Cash-strapped providers say they will spend less on training next year
Monday, June 24, 2019
Government underfunding and rising business costs mean that the majority of providers will struggle to provide vital training and continuing professional development, according to the National Day Nurseries Association’s (NDNA) sixth workforce survey, published on Wednesday.
Early findings from the NDNA’s latest workforce survey paint a bleak picture of the state of training in the sector.
Despite high turnover of staff and the need for mandatory training to ensure staff can be counted in ratios, just 18 per cent of survey respondents said they were planning to spend more on training in the next 12 months. The majority said they would spend less.
Meanwhile eighty-five per cent of those providers who have less budget to spend on training cited rising business costs as a major factor.
According to NDNA, the pressures of higher costs, inadequate Government funding and increased staff turnover, mean that nurseries will continue to struggle to upskill the workforce.

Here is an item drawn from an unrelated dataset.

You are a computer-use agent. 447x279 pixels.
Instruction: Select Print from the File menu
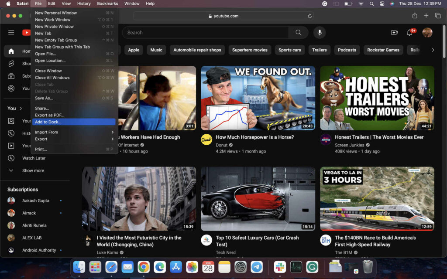pyautogui.click(x=41, y=149)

With staffing accounting for 70-80 per cent of a provider’s overall budget, any increase will narrow the money available in other areas, such as training.
More than a third of respondents said they could only focus on mandatory training and many highlighted underfunding for Government places as a major factor in this situation.
- Of those that are spending less:
- 39 per cent are focusing only on mandatory training.
- 30 per cent are carrying out in-house training.
- 85 per cent said this was due to increased business costs.
Priority areas for training highlighted by respondents are: safeguarding, first-aid, food hygiene, baby room, speech and language, and behaviour management.
The majority of respondents (55 per cent) were planning to spend less, while around a quarter (27 per cent) intend to spend a similar amount to the current year.
The findings are based on responses from 705 nursery settings, employing 14,540 staff, and 257 individual practitioners.
‘Continuing professional development is vital for improving outcomes’
Purnima Tanuku OBE, Chief Executive of National Day Nurseries Association (NDNA) said: ‘Recent academic research shows that CPD is one of the three key components for quality provision and improving outcomes for children in nursery. So we all know how important ongoing professional training is for the early years workforce.
‘These findings from our workforce survey for England reinforce what NDNA has been saying time and again around underfunding: if nurseries are struggling to cover their costs there will be less available for investing in their staff or their settings. As staffing costs increase above inflation but Government funding stagnates, it is negatively impacting on training budgets and staff development.
‘Without sufficient investment and adequate funding for childcare places, nurseries will struggle to upskill their workforce in the way they want to in order to benefit the children.’